• _Activity_: Write the records out exactly, so that no picture remains in the copy.
(Given records)
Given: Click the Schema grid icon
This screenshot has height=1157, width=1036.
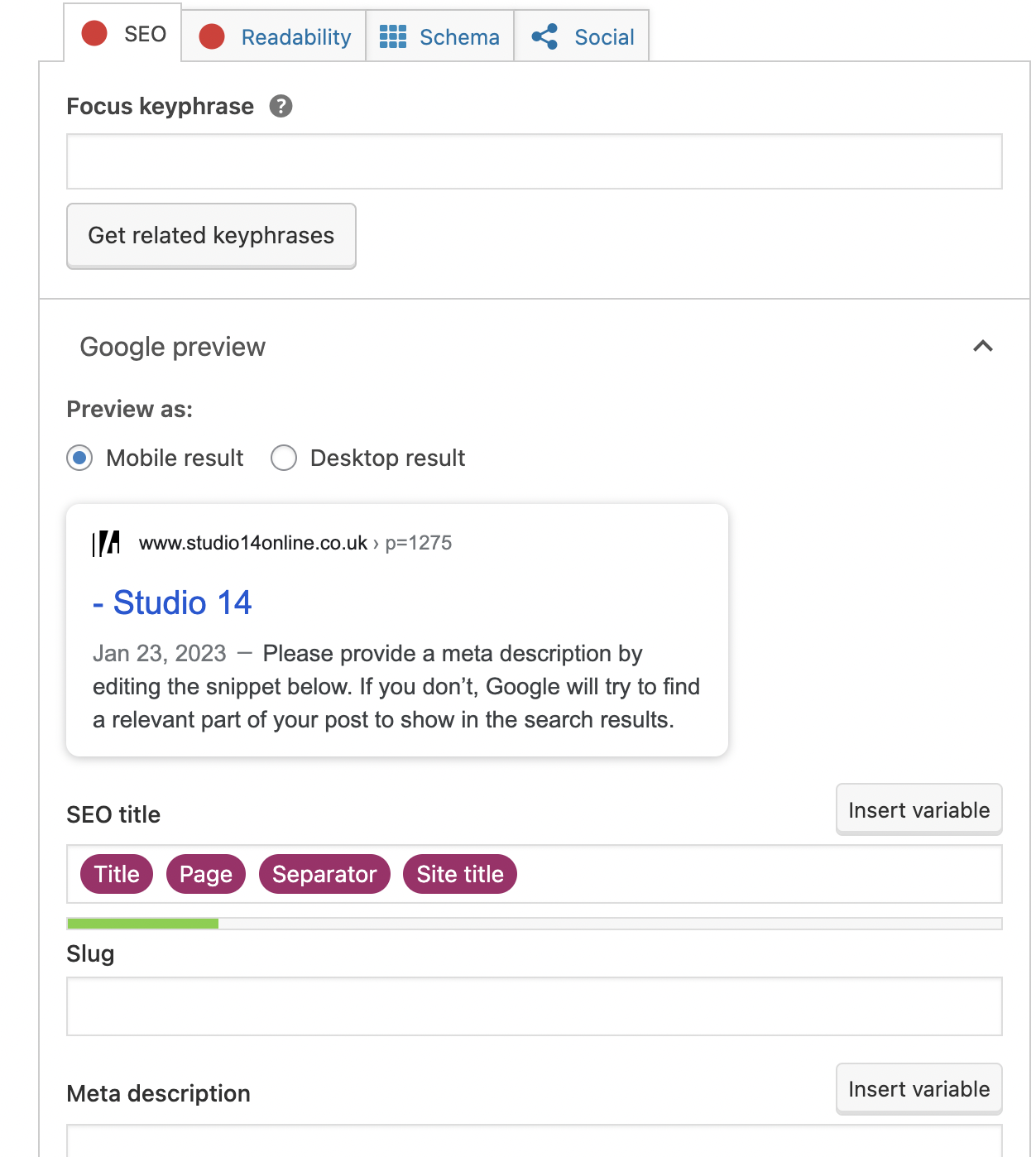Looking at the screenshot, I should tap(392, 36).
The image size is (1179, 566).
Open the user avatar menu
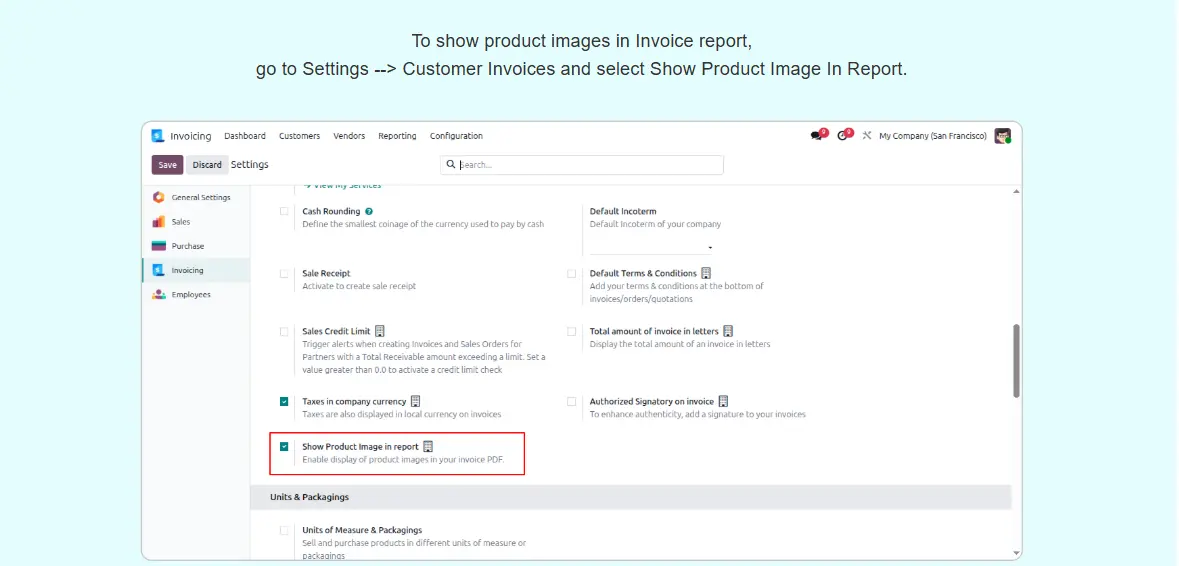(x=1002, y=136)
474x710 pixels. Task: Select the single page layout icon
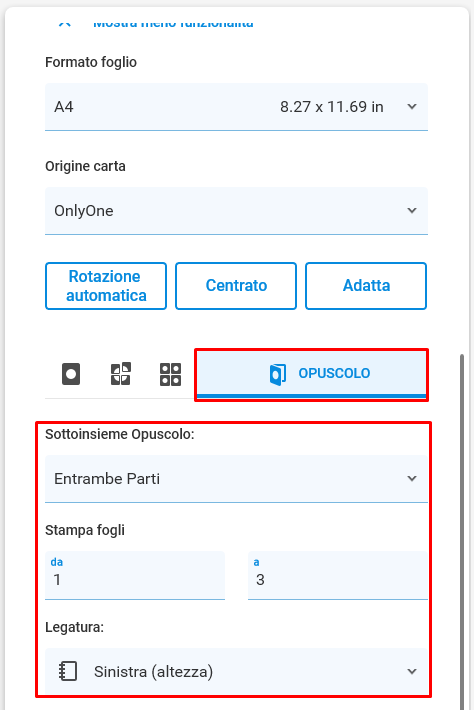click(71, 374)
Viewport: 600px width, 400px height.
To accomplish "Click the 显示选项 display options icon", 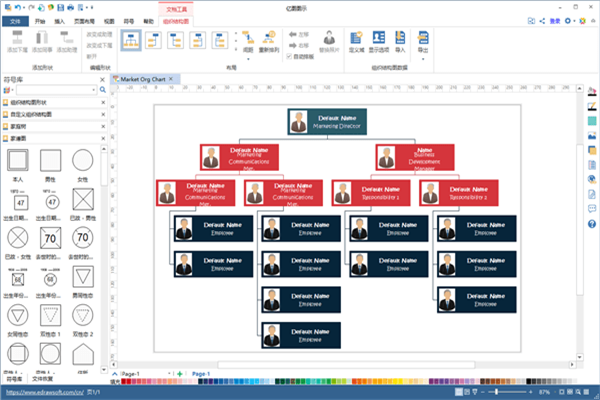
(End Given records)
• _Problem solution_:
Given: Click the Schema grid icon
This screenshot has height=1157, width=1036.
Looking at the screenshot, I should tap(392, 36).
The image size is (1179, 566).
Open the user avatar menu
(x=1002, y=136)
474x710 pixels. Task: Select the single page layout icon
click(71, 374)
Viewport: 600px width, 400px height.
To accomplish "Click the 显示选项 display options icon", 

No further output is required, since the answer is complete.